Yes, I’d be glad to.
Imagine you have a class that looks like this:
from dataclasses import dataclass
@dataclass
class Test:
a: int
b: float
You want to receive it via JSON (an extremely common use case). The JSON libs all produce a dictionary, you use cattrs to structure it into an instance of Test. But what if the payload is malformed (the values for ‘a’ and ‘b’ cannot be converted to int and float, respectively)?
Right now, I have cattrs set up so that the first exception encountered flies out (this would be a ValueError: invalid literal for int() with base 10: 'a_string'
). That works, but what if:
- you want more context during debugging
- you actually want a better error message for your caller
You need to know which field caused the error, and ideally you’d get all the errors at once instead of one by one. Hence, ExceptionGroups.
So in this case, I suppose, I’d subclass ExceptionGroup:
class ClassStructuringError(ExceptionGroup):
cls: type # Useful to have, right?
And the code in cattrs would essentially do this (ignoring a bunch of edge cases now):
def structure_Test(o):
errors = []
try:
a = int(o['a'])
except Exception as e:
e.__note__ = "Attribute a error"
errors.append(e)
try:
b = int(o['b'])
except Exception as e:
e.__note__ = "Attribute b error"
errors.append(e)
if errors:
raise ClassStructuringError("Structuring Test", errors, cls=Test)
return Test(a, b)
And for the purposes of displaying a nice traceback what would be adequate.
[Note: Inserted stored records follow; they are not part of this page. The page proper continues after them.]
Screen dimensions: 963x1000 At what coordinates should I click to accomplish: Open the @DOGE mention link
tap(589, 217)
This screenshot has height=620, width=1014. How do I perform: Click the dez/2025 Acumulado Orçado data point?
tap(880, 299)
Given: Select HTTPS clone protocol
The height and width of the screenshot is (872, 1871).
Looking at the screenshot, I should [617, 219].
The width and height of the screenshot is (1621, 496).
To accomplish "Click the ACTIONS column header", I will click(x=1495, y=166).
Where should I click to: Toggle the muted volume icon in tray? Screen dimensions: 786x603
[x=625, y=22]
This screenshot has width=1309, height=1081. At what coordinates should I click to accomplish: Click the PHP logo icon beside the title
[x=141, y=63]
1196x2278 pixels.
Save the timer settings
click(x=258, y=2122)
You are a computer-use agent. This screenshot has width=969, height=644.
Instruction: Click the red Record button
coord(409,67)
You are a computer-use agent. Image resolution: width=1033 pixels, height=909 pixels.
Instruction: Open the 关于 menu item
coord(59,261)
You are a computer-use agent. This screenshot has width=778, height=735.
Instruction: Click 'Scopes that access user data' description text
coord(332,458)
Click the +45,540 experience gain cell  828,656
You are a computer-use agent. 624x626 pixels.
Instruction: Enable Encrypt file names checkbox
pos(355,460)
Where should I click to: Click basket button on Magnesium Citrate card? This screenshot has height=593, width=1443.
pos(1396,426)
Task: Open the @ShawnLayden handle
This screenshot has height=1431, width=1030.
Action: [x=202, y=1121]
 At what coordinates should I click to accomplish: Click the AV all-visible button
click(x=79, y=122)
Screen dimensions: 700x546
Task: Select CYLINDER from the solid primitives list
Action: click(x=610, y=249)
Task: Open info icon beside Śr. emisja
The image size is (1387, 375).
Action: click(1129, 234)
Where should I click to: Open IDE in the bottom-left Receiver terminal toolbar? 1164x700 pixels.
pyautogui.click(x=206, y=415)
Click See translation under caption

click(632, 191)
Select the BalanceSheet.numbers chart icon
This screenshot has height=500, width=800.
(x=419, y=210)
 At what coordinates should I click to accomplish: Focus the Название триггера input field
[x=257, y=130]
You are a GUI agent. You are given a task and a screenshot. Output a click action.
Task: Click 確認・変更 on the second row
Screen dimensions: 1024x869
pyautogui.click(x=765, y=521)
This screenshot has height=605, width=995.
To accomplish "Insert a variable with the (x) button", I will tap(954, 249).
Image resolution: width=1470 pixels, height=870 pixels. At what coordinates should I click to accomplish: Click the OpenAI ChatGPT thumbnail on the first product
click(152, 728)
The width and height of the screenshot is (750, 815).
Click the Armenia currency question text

But what if I want to catch this exceptiongroup, walk its tree and return this via my HTTP API:
{
"errors": {
"data": {
"a": "invalid literal for int() with base 10: 'a_string'",
"b": "could not convert string to float: 'a_string'"
}
}
}
My issue is that with notes being strings, I essentially need to parse my own note. Which is not the end of the world but I feel like I’m doing a formatting/parsing dance for no reason. Maybe it’s OK.